Big picture people Meet Belle Tissott: Land Cover creative

Belle Tissott is passionate about the environment, mathematics and computing. Yet it’s the “artwork” she creates with satellite data that really excites her.

Last updated:18 June 2024

Belle Tissott works on Digital Earth Australia’s Product Development team, turning satellite imagery data into maps. Belle is passionate about the environment, mathematics and computing – which perfectly suit her role as assistant director in charge of developing DEA Land Cover. Yet it’s the “artwork” created in the process of her job that really excites her.

“I feel like I'm like a little kid,” she says about turning decades of satellite and mapping data into sleek, eye-catching visual images that tell the story of Australia’s changing landscape.

We asked Belle to share with us some insight into her creative flair.

What do you work on?

I lead a team of scientists and software engineers working on methods to process and analyse satellite imagery to map and better understand Australia's land and water. The past few years our major focus has been on the development of the DEA Land Cover product, made up of consistent annual land cover maps for Australia that span back 30 years.

And why does it matter?

I’m passionate about the environment and doing what we can to look after it. I think that to do this well we first need to understand the past, look back at where it once was, what’s changed, and why. Building a strong understanding of how our landscape has changed over time, both due to natural forces, and human activities, puts us in a position to make better, more informed decisions going forward.
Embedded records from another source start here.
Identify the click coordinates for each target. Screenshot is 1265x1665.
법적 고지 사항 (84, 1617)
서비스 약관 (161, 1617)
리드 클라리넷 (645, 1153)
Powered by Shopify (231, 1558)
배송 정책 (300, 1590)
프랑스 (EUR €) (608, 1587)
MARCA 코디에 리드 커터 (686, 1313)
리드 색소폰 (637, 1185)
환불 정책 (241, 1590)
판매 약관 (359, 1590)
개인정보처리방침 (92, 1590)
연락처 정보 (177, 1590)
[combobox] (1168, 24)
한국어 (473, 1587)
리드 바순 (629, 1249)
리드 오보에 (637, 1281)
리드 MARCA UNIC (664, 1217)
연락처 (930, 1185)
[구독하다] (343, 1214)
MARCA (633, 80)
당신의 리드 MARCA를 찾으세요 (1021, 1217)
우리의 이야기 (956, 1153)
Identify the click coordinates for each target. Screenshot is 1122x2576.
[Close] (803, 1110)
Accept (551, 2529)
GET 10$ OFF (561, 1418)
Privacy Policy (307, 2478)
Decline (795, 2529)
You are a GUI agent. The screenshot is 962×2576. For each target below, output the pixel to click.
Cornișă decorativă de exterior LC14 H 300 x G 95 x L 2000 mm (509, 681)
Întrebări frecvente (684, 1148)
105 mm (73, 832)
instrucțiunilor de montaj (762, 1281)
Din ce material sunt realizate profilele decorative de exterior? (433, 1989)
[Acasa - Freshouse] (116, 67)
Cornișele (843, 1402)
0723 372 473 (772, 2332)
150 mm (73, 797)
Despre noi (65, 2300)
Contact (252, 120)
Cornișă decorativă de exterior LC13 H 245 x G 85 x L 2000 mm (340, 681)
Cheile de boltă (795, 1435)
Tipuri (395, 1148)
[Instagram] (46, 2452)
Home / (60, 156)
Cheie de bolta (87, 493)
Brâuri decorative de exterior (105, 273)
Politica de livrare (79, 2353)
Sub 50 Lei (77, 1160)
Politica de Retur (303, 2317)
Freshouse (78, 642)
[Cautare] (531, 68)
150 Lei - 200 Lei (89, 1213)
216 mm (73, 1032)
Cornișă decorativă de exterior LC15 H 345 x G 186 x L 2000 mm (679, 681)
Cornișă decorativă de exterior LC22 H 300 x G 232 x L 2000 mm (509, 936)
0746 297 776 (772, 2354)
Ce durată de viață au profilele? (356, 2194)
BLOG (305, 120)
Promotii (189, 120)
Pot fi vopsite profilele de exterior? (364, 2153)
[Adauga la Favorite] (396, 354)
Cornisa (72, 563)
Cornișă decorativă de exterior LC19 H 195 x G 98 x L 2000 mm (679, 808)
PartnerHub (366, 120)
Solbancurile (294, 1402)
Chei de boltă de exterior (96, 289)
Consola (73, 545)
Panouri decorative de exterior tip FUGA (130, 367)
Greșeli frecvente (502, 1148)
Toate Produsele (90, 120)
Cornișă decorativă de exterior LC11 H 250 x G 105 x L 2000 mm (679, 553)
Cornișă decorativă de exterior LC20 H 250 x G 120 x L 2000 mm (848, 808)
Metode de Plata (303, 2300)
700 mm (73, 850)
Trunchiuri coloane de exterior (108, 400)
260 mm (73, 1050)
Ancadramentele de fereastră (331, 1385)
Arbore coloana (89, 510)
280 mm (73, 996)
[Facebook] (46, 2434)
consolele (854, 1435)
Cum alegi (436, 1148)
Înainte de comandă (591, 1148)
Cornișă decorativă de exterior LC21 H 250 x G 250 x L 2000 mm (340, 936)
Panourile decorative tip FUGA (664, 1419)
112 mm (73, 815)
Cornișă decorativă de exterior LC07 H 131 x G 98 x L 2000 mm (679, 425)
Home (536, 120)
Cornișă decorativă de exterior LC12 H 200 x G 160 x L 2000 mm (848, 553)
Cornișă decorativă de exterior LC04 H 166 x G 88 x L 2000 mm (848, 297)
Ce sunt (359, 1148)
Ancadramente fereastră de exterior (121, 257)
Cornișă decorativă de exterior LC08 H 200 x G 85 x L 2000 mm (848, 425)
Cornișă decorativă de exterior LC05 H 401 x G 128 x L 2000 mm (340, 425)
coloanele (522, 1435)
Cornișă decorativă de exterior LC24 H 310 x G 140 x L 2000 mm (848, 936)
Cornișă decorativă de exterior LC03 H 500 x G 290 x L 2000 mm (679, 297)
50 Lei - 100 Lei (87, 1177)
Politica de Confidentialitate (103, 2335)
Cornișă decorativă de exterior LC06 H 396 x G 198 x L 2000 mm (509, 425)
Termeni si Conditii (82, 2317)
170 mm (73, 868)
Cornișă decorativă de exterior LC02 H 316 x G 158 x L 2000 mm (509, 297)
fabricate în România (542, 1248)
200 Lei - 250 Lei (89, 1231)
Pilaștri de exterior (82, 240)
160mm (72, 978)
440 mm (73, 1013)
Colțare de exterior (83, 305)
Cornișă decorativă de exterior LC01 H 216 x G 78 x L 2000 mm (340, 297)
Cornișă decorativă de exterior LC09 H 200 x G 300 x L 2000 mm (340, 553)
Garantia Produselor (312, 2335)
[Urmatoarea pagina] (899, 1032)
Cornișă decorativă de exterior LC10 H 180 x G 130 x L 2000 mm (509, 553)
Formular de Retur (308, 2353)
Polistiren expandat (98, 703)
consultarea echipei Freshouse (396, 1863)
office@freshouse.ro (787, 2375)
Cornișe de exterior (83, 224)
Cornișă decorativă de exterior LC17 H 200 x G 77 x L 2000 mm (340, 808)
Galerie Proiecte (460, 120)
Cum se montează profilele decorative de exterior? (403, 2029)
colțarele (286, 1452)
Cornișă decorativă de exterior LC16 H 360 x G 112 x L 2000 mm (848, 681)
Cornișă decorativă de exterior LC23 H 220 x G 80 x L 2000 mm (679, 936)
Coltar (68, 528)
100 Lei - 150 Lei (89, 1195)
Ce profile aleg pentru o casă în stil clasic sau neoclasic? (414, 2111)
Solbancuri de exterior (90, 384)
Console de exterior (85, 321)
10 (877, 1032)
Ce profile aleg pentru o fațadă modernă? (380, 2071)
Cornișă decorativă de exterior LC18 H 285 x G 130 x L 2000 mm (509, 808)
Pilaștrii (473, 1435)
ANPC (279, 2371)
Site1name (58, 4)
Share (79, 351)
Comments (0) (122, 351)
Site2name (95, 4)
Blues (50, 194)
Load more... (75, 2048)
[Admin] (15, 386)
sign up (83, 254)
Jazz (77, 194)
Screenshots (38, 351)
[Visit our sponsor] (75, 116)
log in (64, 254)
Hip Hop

Take a walk through DEA Land Cover

Learn about our ever-changing land with DEA Land Cover, which translates over 30 years of satellite imagery into evidence of Australia's land, vegetation and waterbodies have changed over time.

How did you come to work in DEA as an Assistant Director?

Thinking back on it, it just kind of happened. I didn’t plan it, didn’t see it coming, but wouldn’t change it for the world.

My brief origin story: I left school early (after year 10) to study for a diploma in apparel manufacturing at TAFE. Immediately upon graduation I realised that the fashion industry was not my calling and I decided to go to uni and study a Bachelor of Information Technology majoring in Software Engineering. There I discovered my love for computer programming. I really enjoyed the feeling of creating something new, combined with the challenge of problem solving. Over the following few years, I worked for a variety of companies including a large insurance provider, and a Byron Bay local bikini manufacturer.

After having kids and taking some time at home with them while they were little, I decided that it would be good to study again. I’ve always had a love for maths and thought it would be fun to study it in more detail, so went back to uni and did a Bachelor of Science majoring in Mathematics & Statistics. Part-way through I returned to work. Whilst I enjoyed the content of the course and pushed through to the end, studying, and working full-time with two small children was super challenging and took a toll on my health - would not recommend!

I started at Geoscience Australia in 2016 as a contractor, working on enhancing the internal metadata catalogue. After a brief time, I managed to get a permanent role as a senior user interface developer. A year or so later I got the opportunity to do some work in the Digital Earth Australia team. It was a great fit, bringing together my love of programming, mathematics, passion for the environment, and doing something that has a real-world impact. But the people here are what really made it all come together. One day two DEA Directors started talking to each other in Monty Python quotes, that’s the moment I realised these were my people, and this is where I am meant to be.

What’s the most satisfying part of your work?

I think I touched on this before with what we're doing with the satellite imagery, but I still find it exciting seeing what insights can be found in this vast archive of satellite imagery. It's a long, challenging process to go from the huge quantity of raw imagery through to a product that adds value to others in some way. Having a vision of what we can create, holding onto the vision despite all the hurdles along the way, seeing products come together after years of hard work, then the enthusiasm that we get from stakeholders when they are able to use these new products, is hugely rewarding.

What do you hope for in the future of Earth observation Science?

I want Earth Observation (EO) to be more accessible. At the moment it’s often pretty science and tech heavy, which can make it difficult for the average person to access and make sense of what they are seeing. I want to see EO products continuing to become more accessible and valuable to non-technical people.

What surprises you about your work?

It surprises me how excited I get by the images when they come up! Every time we produce new products, I feel like I'm like a little kid - “oh my gosh, I made another picture” as if I’m forgetting that I've done this many times before, but it really is exciting every time.